Malaria, a mosquito-borne disease that kills a child every minute, has been a long-standing public health concern in many parts of the world, In Ghana, efforts to combat this disease are now ramping up with the recent approval of a malaria vaccine developed by Oxford University.
This marks a significant milestone for the university, as it is the first time that the vaccine has received regulatory approval anywhere in the world. The shot has been approved for use in children aged 5-36 months, who are at the highest risk of death from malaria.
According to a statement from the university, this crucial step will help Ghanaian and African children effectively combat malaria. Professor Adrian Hill, chief investigator of the R21/Matrix-M vaccine program and director of the Jenner Institute, stated that this vaccine is the culmination of 30 years of malaria vaccine research at Oxford. The high efficacy vaccine can be supplied at an adequate scale to the countries that need it the most.
The malaria parasite’s complicated structure and life cycle have long stymied efforts to develop vaccines. However, this vaccine is one of several efforts focused on addressing the disease that kills over 600,000 each year, with most of them being children in Africa.
Last year, the World Health Organization endorsed Mosquirix, the first malaria vaccine from British drugmaker GSK. However, a lack of funding and commercial potential has limited the company’s capacity to produce enough doses. Mosquirix has been administered to over a million children in Africa so far, and research shows that it has an effectiveness of around 60%. Still, protection wanes significantly over time.
In contrast, the Oxford vaccine has a manufacturing advantage thanks to a deal with Serum Institute of India to produce up to 200 million doses annually. This is significantly higher than GSK’s commitment to producing up to 15 million doses of Mosquirix every year through 2028.
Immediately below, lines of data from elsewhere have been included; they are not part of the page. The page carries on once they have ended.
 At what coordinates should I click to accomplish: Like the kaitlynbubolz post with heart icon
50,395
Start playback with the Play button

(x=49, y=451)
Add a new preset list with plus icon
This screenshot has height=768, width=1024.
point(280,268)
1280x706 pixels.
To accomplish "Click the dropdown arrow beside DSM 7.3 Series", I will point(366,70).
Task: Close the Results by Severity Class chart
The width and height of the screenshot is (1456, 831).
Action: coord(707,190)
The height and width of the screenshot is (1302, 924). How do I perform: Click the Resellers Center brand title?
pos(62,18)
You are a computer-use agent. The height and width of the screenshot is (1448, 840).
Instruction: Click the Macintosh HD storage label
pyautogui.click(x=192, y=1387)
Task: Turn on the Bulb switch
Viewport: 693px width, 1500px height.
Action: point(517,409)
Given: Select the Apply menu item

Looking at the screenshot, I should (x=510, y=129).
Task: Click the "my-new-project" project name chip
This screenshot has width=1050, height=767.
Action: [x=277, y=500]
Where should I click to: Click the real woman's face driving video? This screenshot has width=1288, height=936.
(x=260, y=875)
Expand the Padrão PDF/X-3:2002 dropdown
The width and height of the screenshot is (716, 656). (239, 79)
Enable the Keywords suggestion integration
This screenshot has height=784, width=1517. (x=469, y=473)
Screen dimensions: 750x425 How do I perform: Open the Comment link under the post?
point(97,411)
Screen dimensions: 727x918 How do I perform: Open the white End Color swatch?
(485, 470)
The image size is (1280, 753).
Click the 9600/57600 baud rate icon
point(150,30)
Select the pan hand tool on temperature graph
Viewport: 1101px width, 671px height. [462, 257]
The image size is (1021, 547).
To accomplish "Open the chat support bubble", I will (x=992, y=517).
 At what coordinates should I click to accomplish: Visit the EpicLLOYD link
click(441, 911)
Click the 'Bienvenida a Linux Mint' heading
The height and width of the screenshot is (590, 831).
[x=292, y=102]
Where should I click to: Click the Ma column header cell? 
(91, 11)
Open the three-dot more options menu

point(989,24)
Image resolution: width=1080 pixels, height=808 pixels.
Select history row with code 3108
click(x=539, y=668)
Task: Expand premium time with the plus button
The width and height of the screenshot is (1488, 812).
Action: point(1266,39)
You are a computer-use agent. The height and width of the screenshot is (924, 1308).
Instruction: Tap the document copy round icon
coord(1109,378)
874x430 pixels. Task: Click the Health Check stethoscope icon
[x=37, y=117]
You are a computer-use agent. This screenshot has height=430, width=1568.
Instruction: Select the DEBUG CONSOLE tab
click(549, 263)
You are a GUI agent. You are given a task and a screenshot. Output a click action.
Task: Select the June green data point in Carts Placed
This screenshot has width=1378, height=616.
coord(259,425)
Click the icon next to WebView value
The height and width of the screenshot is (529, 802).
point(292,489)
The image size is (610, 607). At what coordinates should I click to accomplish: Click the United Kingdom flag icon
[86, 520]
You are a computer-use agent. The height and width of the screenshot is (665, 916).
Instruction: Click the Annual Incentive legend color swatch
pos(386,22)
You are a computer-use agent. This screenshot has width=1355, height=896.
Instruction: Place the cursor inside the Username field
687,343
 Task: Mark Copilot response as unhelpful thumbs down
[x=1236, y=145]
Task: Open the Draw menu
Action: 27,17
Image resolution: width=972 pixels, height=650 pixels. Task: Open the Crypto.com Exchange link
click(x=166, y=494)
Mid-stage data from the Oxford vaccine trial involving over 400 young children showed that vaccine effectiveness was 80% in the group that received a higher dose of the immune-boosting adjuvant component of the shot, and 70% in the lower-dose adjuvant group at 12 months following the fourth dose. The doses were administered ahead of the peak malaria season in Burkina Faso.
Data from an ongoing phase III clinical trial in Burkina Faso, Kenya, Mali, and Tanzania, which has enrolled 4,800 children, is expected to be published in a medical journal in the coming months. With the approval of the Oxford malaria vaccine, there is hope that this disease will soon become a thing of the past.